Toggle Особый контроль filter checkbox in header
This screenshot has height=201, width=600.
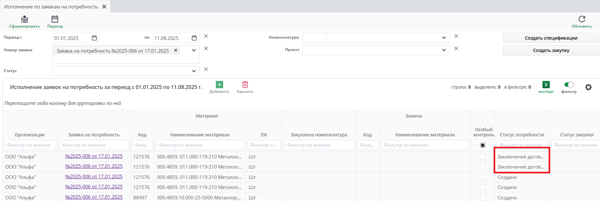click(x=483, y=145)
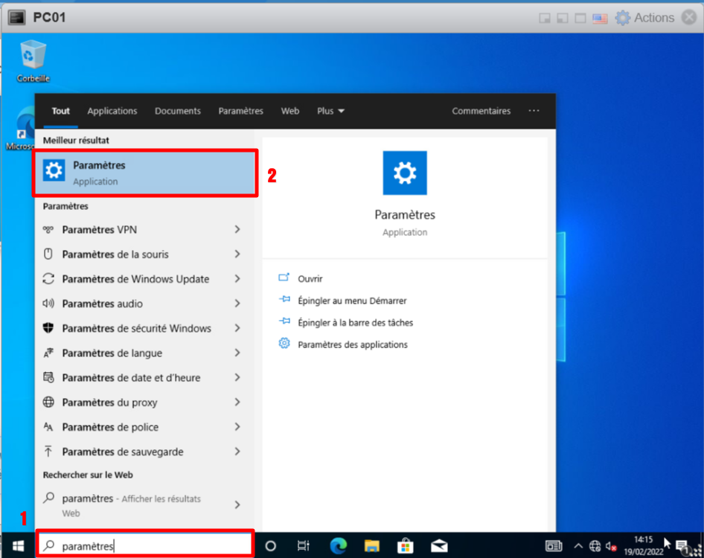Open the three-dot more options menu
Screen dimensions: 704x558
pos(534,111)
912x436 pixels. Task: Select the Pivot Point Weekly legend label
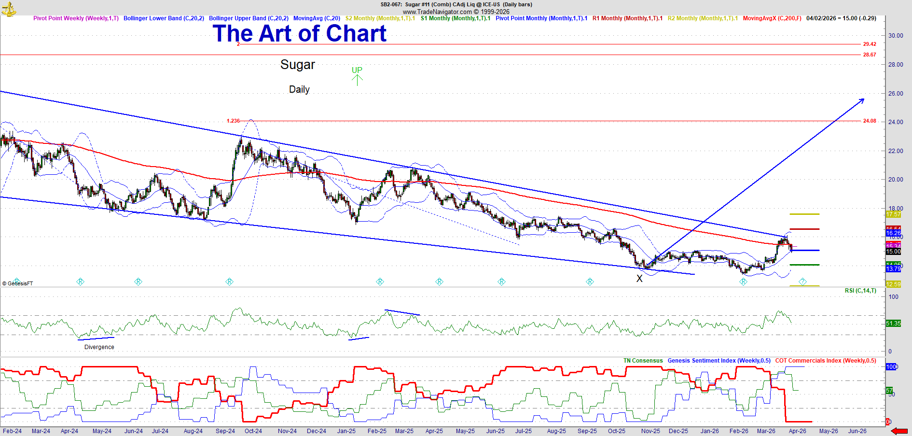pos(76,18)
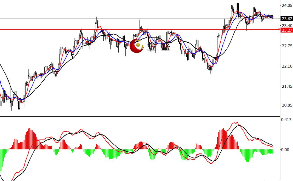Select the 22.75 price scale value
Image resolution: width=293 pixels, height=181 pixels.
pyautogui.click(x=287, y=46)
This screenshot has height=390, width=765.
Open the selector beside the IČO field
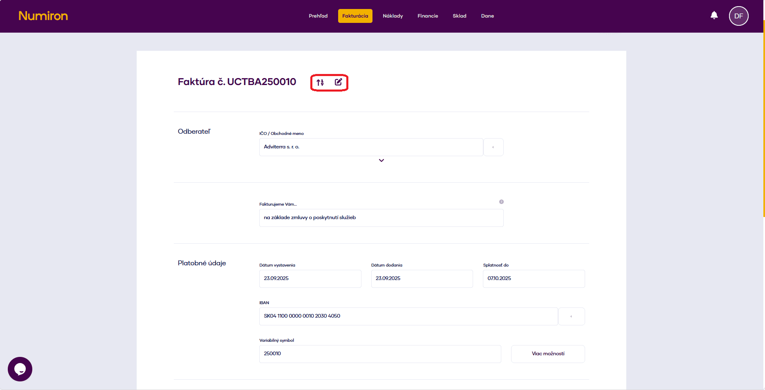click(493, 147)
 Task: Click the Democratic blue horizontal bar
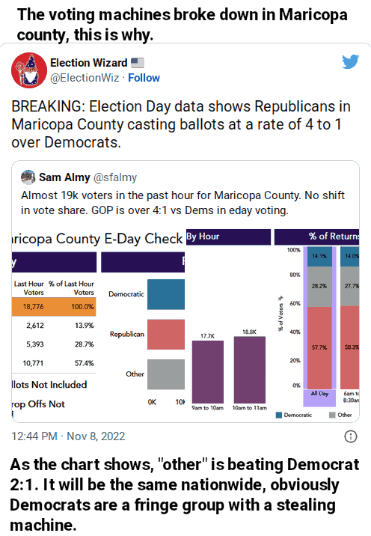pyautogui.click(x=166, y=294)
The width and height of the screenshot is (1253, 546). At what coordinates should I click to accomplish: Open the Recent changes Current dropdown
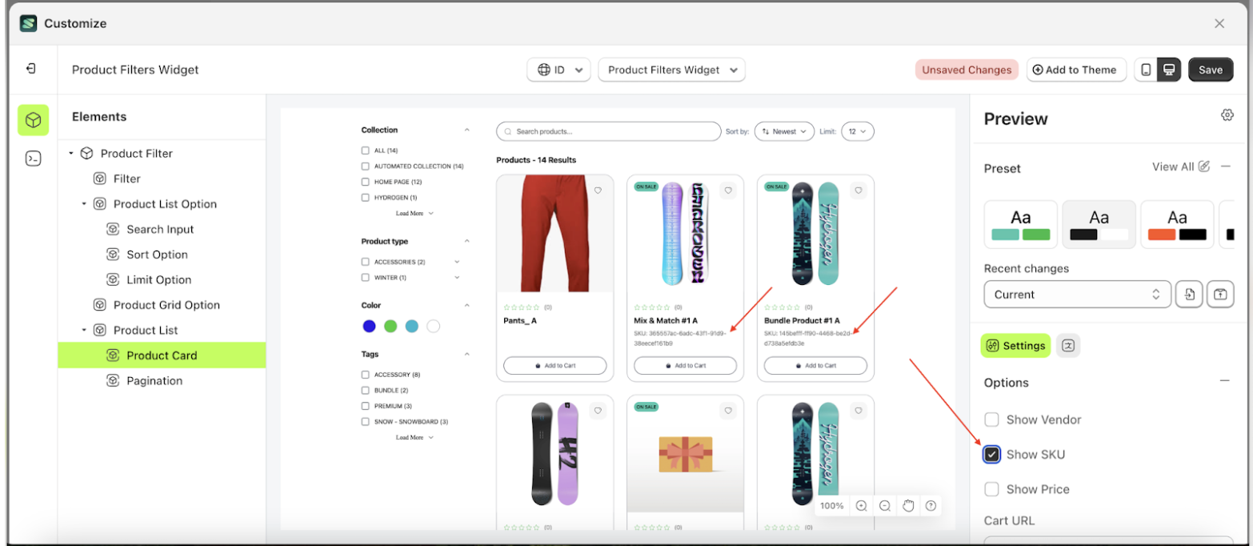point(1077,295)
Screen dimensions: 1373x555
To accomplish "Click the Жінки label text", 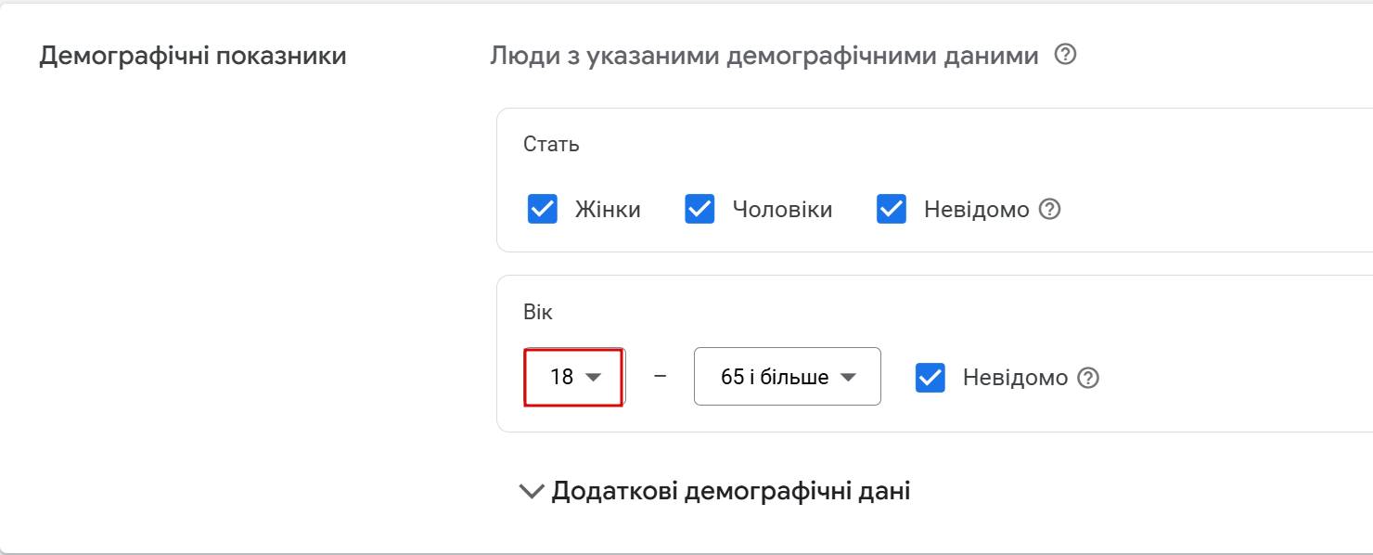I will point(608,210).
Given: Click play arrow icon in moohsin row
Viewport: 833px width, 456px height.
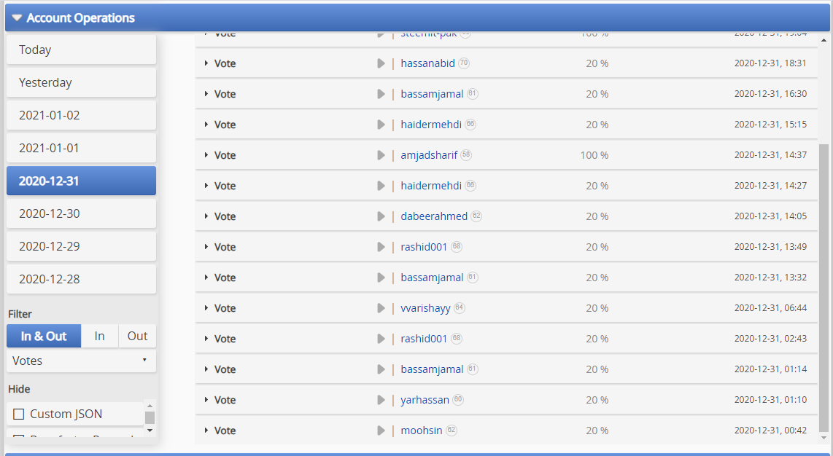Looking at the screenshot, I should click(x=381, y=431).
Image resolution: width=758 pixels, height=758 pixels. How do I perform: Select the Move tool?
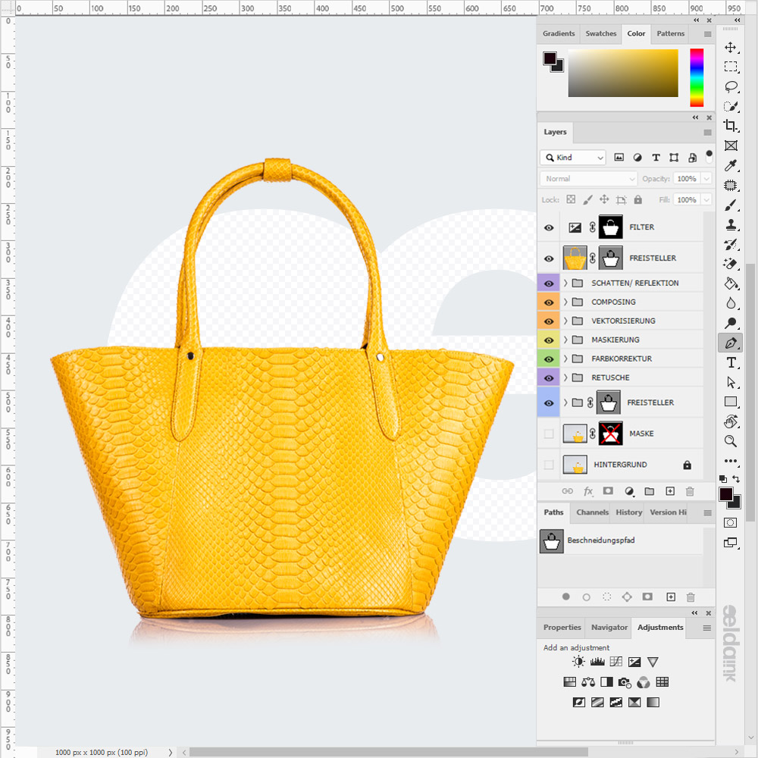click(731, 47)
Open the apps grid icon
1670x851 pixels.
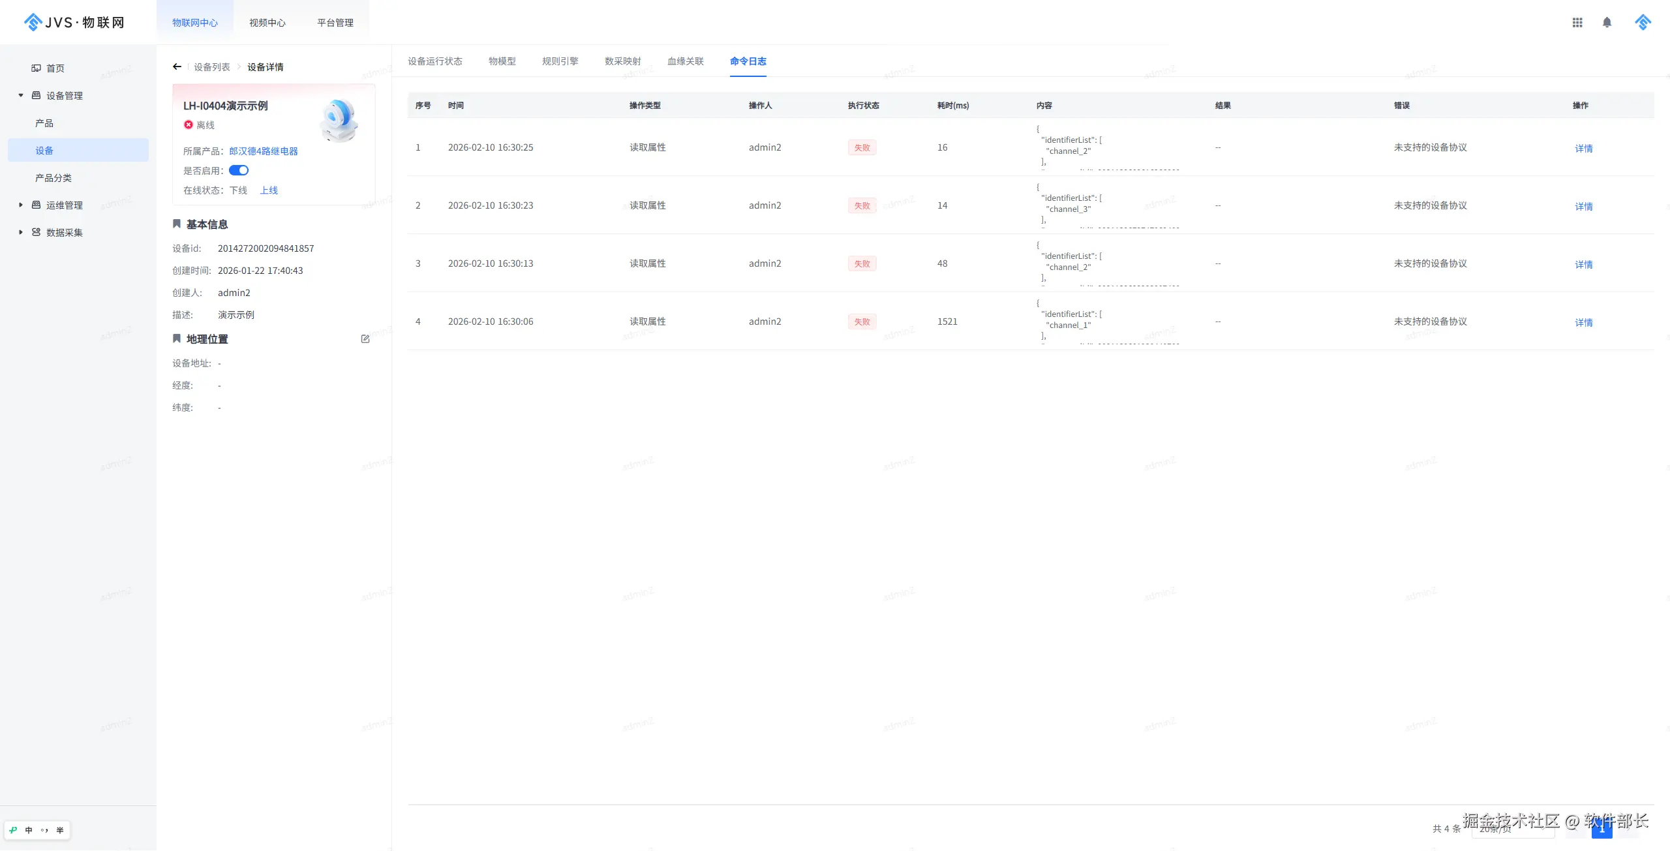[1577, 22]
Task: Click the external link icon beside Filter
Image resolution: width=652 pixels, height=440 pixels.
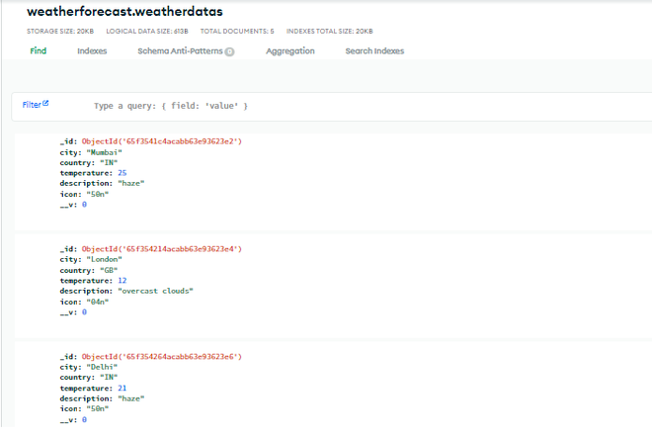Action: click(45, 103)
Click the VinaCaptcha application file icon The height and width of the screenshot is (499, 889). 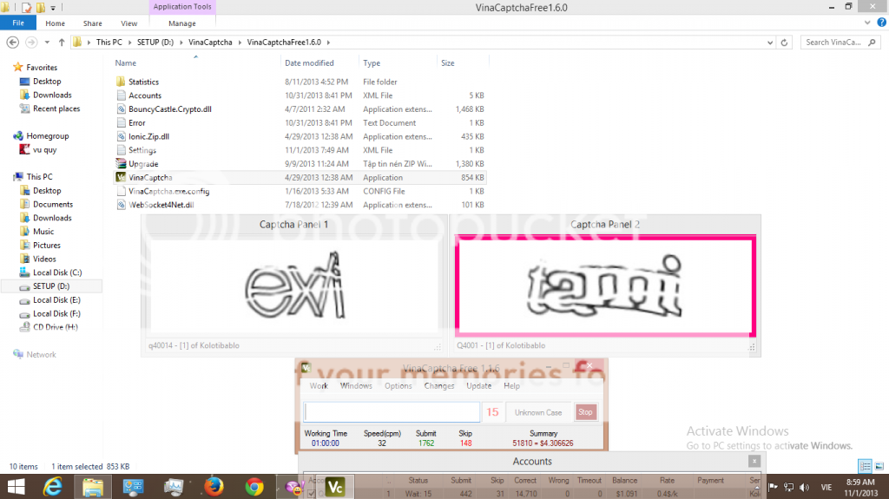point(121,177)
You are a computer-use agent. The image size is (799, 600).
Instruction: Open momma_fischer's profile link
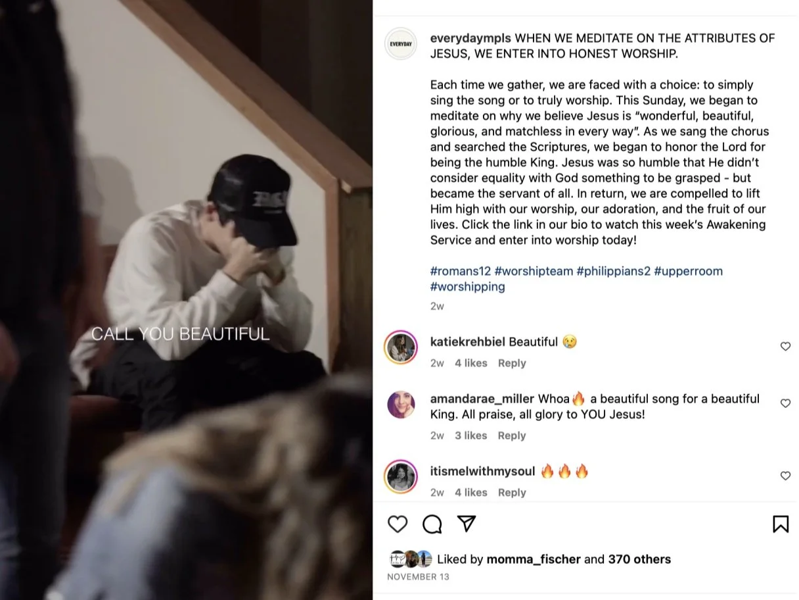(534, 559)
+-------+
Task brief:
Copy verbatim every line of the listing above, starting with the line containing "You are a computer-use" and running through the final line, both inclusive. Omit the pictures.

Result of the task:
You are a computer-use agent. The image size is (799, 600).
Instruction: Open momma_fischer's profile link
(534, 559)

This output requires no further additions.